At first sight, it looked like the effect of the UK government’s latest reshuffle of departments was to reassemble the old Department of Trade and Industry. Just two years ago the DTI disappeared into the Department for Business, Enterprise & Regulatory Reform, the Department for Innovation, Universities and Skills and the Department of Energy and Climate Change. So, you could almost see the new Department for Business, Innovation and Skills as a DTI lacking energy.
Far from it, says Lord Drayson, Minister for Science and Innovation, when we Twitter the accusation at him. “Science & Innovation are now at the heart of the new department,” he tweeted back. “Focus now is on the high tech growth agenda.”
The government spells out the new department in an announcement from Number 10. The senior minister in what we will probably have to call DBIS is Lord Peter Mandelson, previously Secretary of State for DTI before he shuffled off to Brussels and the House of Lords.
DBIS, the announcement tells us, “combines BERR’s strengths in shaping the enterprise environment, analysing the strengths and needs of the various parts of British industry, building strategies for industrial strength and expertise in better regulation with DIUS’s expertise in maintaining world class universities, expanding access to higher education, investing in the UK’s science base and shaping skills policy and innovation through bodies such as the Technology Strategy Board”.
In his own take on DBIS, Drayson says “The science ring-fence is safe and sound and the innovation agenda will further benefit from this move.” Sadly, this is unlikely to convince those academics who think that they, and they alone, should decide what goes on in universities, and that they can safely dismiss the views of anyone not intimately involved in doing research.

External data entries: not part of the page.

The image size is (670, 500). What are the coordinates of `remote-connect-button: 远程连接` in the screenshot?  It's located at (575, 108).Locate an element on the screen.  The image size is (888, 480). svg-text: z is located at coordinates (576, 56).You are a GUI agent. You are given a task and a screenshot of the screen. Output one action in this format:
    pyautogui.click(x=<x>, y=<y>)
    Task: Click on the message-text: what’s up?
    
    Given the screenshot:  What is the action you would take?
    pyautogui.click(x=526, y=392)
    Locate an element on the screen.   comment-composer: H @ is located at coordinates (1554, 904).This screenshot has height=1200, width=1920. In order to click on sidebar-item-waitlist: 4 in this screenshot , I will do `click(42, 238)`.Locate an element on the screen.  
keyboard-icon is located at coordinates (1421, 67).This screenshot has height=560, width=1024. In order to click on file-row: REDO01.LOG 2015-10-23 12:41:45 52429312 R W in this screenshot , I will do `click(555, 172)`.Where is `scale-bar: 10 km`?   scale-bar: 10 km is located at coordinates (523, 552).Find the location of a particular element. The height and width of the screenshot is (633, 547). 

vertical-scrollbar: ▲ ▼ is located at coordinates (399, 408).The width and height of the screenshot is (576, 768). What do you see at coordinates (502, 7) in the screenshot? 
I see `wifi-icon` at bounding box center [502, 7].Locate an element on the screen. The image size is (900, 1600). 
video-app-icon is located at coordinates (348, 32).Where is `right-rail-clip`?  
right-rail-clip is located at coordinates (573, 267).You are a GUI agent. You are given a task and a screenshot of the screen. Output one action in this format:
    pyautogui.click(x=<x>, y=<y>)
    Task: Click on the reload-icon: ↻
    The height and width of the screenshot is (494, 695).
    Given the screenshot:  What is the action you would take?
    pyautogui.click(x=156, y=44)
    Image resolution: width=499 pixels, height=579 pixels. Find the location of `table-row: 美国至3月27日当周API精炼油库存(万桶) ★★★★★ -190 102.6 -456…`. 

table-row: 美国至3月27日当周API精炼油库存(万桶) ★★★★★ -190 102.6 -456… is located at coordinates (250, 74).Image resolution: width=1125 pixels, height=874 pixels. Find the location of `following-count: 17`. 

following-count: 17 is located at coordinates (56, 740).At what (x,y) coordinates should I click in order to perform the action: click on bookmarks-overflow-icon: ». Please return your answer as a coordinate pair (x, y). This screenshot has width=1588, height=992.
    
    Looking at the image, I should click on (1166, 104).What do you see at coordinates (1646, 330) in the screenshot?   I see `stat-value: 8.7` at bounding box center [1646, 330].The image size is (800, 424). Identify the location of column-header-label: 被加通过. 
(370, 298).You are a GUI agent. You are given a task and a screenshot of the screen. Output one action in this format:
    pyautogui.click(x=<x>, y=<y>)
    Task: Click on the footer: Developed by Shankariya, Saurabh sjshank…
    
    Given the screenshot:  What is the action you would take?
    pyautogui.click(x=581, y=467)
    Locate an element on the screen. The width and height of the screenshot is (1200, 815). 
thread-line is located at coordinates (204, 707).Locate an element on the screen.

The last time we talked to people in the old departments, just a month or so ago, in DIUS at least, Drayson’s previous home, they were still trying to bring coherence to the previous witches brew of responsibilities they had inherited two years ago.
We can probably assume that for the time being at least, anyone with dealings with the UK government on innovation matters will see little effect of the changes. After all, even some of those old DTI email addresses still work, although links to web sites never really caught up with the split into BERR and DIUS.
The announcement of the new department does not say if the remit of DBIS includes rearranging the canvas covered collapsible seating on the decks of large ‘unsinkable’ ocean-going liners at risk of hitting an iceberg.